This morning I attend a keynote address by Rabbi Sid Schwarz, whom I have known since that PANIM interdenominational rabbinic student retreat I was blessed to attend all those years ago. He's now involved with Clal (the Center for Learning and Leadership, the parent organization of Rabbis Without Borders), and has most recently published Jewish Megatrends: Charting the Course of the American Jewish Future, which makes him a perfect fit for an OHALAH conference themed around He'Atid, the future of Jewish Renewal. His talk is entitled "Where Fools Rush In: Spiritual Leadership for a Changing Jewish Community."
In a recent presentation to CLI, R' Sid offered a metaphor of broadcast and receiving -- that rabbis need to be able to both broadcast and receive. He suggests to us this morning that we might understand Torah as 70 wavelengths on which we might receive truth. Most of us can only broadcast on a few wavelengths and can receive on fewer than that, and that's something we need to work on.
He reminisces briefly about how he wasn't able to hear Reb Zalman's Torah back in his early rabbinic school days, and indeed regarded it as "strange fire" within the Reconstructionist rabbinical college... and because God has a sense of humor, here he is today, in full awareness of the debt he owes to Reb Zalman and to this neo-Hasidic / Jewish Renewal world. He talks about the shift which unfolded in the 20th century -- thanks to R' Mordechai Kaplan, R' Abraham Joshua Heschel, our own Reb Zalman -- between the vertical metaphor of God (God's up there, we're down here) and a horizontal metaphor of God (we and God are interrelating in an I/Thou fashion.)
I came to understand that what I'd seen as dichotomies in the Jewish world were in fact overlapping truths. We all need to work on our antennas so we can access one more wavelength than before so that we can acknowledge that truth has many faces, as does Torah, at least 70 faces.
He uses his work as a historian to try to help him understand not only the past but also the future. He acknowledges that we read in Talmud (Bava Batra) that from the time of the destruction of the Temple of old, prophecy exists only in the hands of children and fools. But notwithstanding that sugya, we have to try to take the risk of understanding not only the past but how we're going to address the future.
In his newest book Jewish Megatrends he talks about the moment we're at today in American Jewish history: a simultaneous decline of legacy Jewish institutions (synagogues, Federations, JCCs, membership organizations -- the "organized Jewish community") and also a golden age. If you look at the legacy Jewish institutions, the current situation looks like a decline; but if you look at the innovation sector of Jewish life, you see amazing pockets of renaissance.
He files these renaissance happenings under the headings of four pillars. The first is chochmah, wisdom.

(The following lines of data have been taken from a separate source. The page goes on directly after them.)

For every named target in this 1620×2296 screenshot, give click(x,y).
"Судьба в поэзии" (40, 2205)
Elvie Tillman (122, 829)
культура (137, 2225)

In 50 years, he suggests, the world will be amazed that religious communities ever though of themselves as independent silos, rather than interconnected. Reb Zalman was way ahead of the curve on this! We all need to understand the overlap between our wisdom traditions and every other. The second pillar is tzedek, justice. And the third and fourth pillars are kehillah (intentional spiritual communities) and kedushah (helping Jews live lives of spiritual purpose.)
He asks: what is the nature of the kehillah we need to create? And what kind of spiritual leadership is required to lead such kehillot?